In a monarchy, sovereignty is actually or nominally embodied in a single individual. When the monarch has no legal or moral restraints in religious, state and political matters, it is called an absolute monarchy and the monarch finds excessive liberties at using power absolutely.

Roman emperors and their absolute power are a notorious example. They became absolutely corrupted, and when that was not enough, they even declared themselves gods.

The idea of kings as gods was not innate to Roman culture; it was borrowed from the religious structure of king making in Ancient Egypt, as still is the practice in many parts of Africa.

Nonetheless, the Romans are widely known to have implemented this to devastating effect.

But the African religious foundation of auditioning rulers into gods have over centuries been grossly misunderstood and misinterpreted in the West. Perhaps in a notorious attempt to harness its captivating aura, Europeans have been the poster-child culprits in miss-applying it for material gain.

Napoleon Bonaparte, who declared himself an emperor, alluded to this European misrepresentation in order to be bestowed absolute power, which he used limitlessly.

The term, “Absolute power corrupts absolutely,” in Europe arose as part of a quotation by the elaborately titled John Emerich Edward Dalberg Acton, first Baron Acton (1834 -1902). The historian, who was otherwise known simply as Lord Acton, expressed this opinion in a letter to Bishop Mandell Creighton in 1887:

Power tends to corrupt, and absolute power corrupts absolutely. Great men are almost always bad men.

The text is a favourite of collectors of quotations and is always included in anthologies. If you are looking for the exact, “Power tends to corrupt, and absolute power corrupts absolutely” wording, then Acton is regarded in Europe as the ‘originator’.

He did not invent the idea or the term; several authors and orators had uttered quotations like it well before 1887.

A West African lawgiver from Nokyie (in present day Benin) with no shortage of names – Okomfo Anokye – who became Ashanti’s most revered high priest and statesman, gave a similar speech to the Ashanti House of Chiefs in 1723:

The Golden Stool is Ashanti and our king sits on it. The Golden Stool is ours. Its Power is absolute, but beware, this unlimited power will corrupt the mind of anyone who possess it alone.

The French republican poet and politician, who is also generously titled, Alphonse Marie Louis de Prat de Lamartine did mention the term in an English translation of his essay, ‘France and England: A Vision of the Future,’ which was published in London in 1848 and included the text:

It is not only the slave or serf who is ameliorated in becoming free… the master himself did not gain less in every point of view, for absolute power corrupts the best natures.

Whether it is Okomfo Anokye, Lamartine or his anonymous English translators, or Lord Acton, there is no more an authoritative source than the deliberations of Imhotep.

The Ancient Egyptian polymath, Imhotep, was so elaborate in his prescription on limiting the Pharaoh’s powers through religious and political institutions.

He writes:

The Pharaoh is a god, he is ordained by Amun [God], who speaks to our Pharaoh through our High Priest… God made Us. We are Him. The Pharaoh is part of Us, therefore his power is absolute when God speaks, because God is Absolute.

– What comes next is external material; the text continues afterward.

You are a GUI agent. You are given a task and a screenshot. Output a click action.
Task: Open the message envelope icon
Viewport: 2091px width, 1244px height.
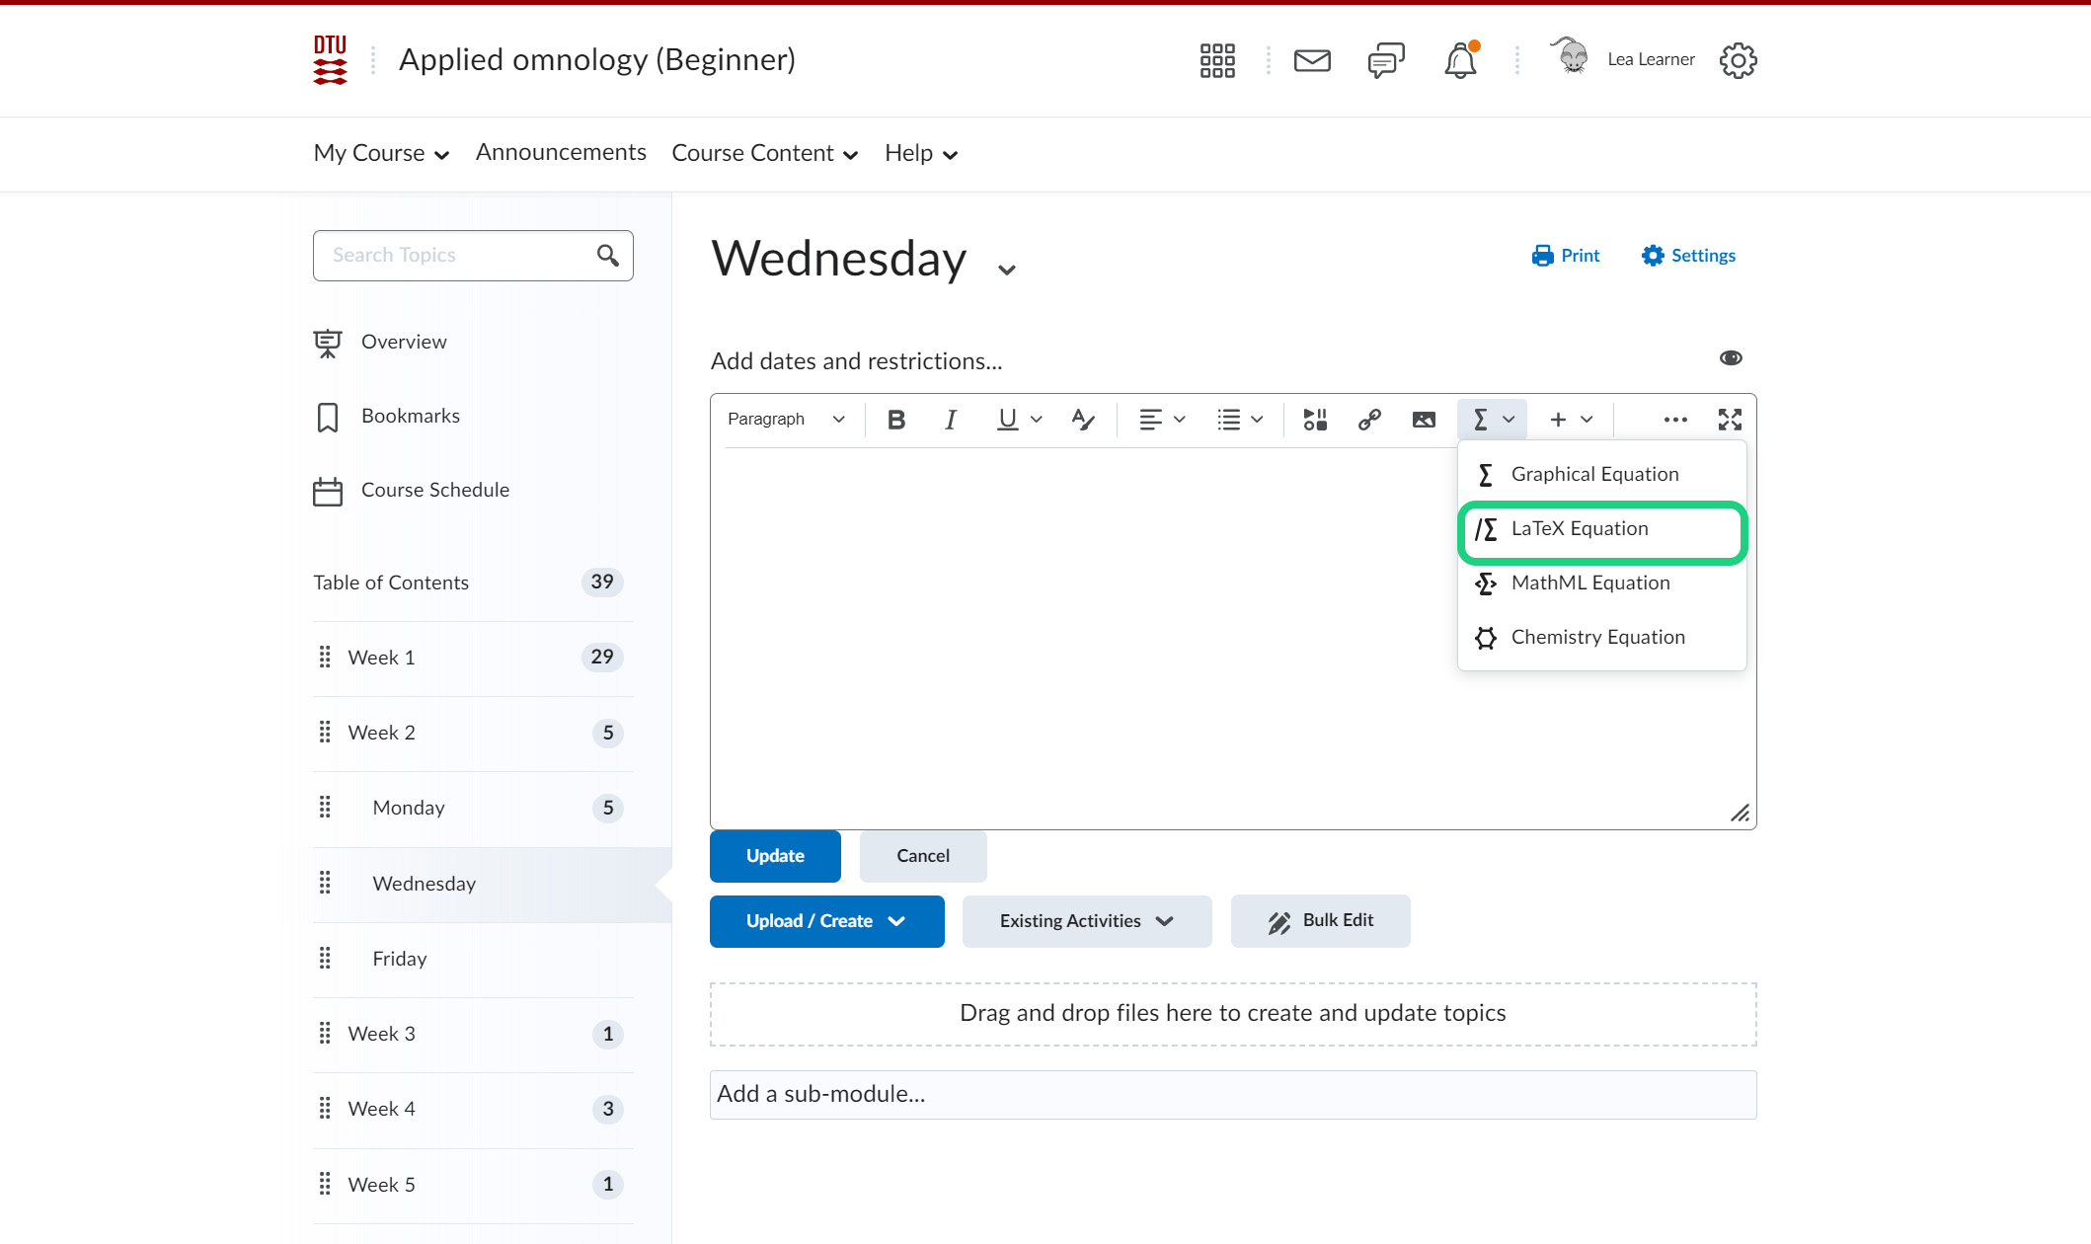(1312, 60)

The Pharaoh carries the burden of Power for Us. Amun has given him this task, so we must help him, or this power spoils him eternally, and he ceases to be our Pharaoh – he’s destroyed, and refused into the Light by The Ancestors.

The Pharaoh knows this and We know it. Power is our burden to share – to make light our transition to meet The Ancestors. For the Power that is not shared, corrupts any Being absolutely, and forever. This we know from the teachings of The Ancestors.

Imhotep’s advice may have stood the test of time, haven been the cornerstone of Africa’s Communal System (Ubuntu) for thousands of years. It has directed our relations with other Human Beings, including Europeans, in economics and of governance.

Only, the Europeans have not reciprocated it in kind.

Alas, this fine balance of Maat, which Imhotep preached is at risk. In the West, it seems that Power has absolutely corrupted, and in Africa, Maat is constantly being challenged by the socio-political and the socio-economic policies that the West is constantly tooting around the continent through the World Bank and the IMF.

At this instance, will our fellow Europeans seek the Light? Only time will tell if The Ancestors will even permit us, as Africans, to see the Light, when we depart this world, seeing how much we have allowed our continent, our land, our traditions, our law, to be rampaged by foreigners.

Perhaps it is time to stop negotiating with people who believe that what they have is theirs, but what we have is negotiable (JFK).

The Power is Ours, we either Take it and Share it, or we forever Die.